In their ruling, the judges argue that Junqueras travelling to Brussels to attend the opening of the Parliament "would put [the trial] in irreversible danger". If Junqueras becomes an MEP, he would gain parliamentary immunity. The court argues that his loss of the right to political participation is not irreversible, merely temporary.
The court argues that giving Junqueras permission for Monday would have two effects: "on the one hand, if what they intend is to give priority to the status of European parliamentarian, [there is automatically] the need to give up his status, already acquired, of a member of the Spanish Parliament; on the other, the required transporting of Mr Junqueras to Brussels to take possession [of his seat]".
The judges also cite the existence of the exiles in their verdict: Carles Puigdemont "says he's installed the headquarters of the government of the Catalan republic in exile, whose presidency he would embody". Junqueras travelling to Brussels, they write, would also "from the start imply the loss of jurisdictional control over the cautionary measure that affects him [imprisonment awaiting a verdict in the trial], from the very moment the defendant would leave Spanish territory".
The court argues the current situation is different to when they gave permission to those prisoners in the case elected to the Congress in April's general election to take their seats.

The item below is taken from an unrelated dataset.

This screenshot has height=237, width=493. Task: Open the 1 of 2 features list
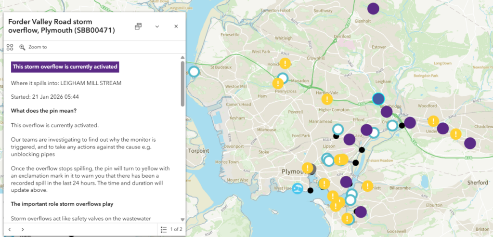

They note that Junqueras was among them and he can't hold both roles at once, and that they "adopted the necessary resolutions to enable possession of his right". They emphasise that "this court's duty to secure the trial's aims acquires a special meaning, which conditions the response to any request which could by made".
They also make sure to add that refusing permission today "doesn't imply an irreversible loss of the applicant's right to participation", rather "its temporary adjournment until, depending on the eventual outcome of the trial, the obstacles preventing the acquisitive effect of the status of parliamentarian should disappear".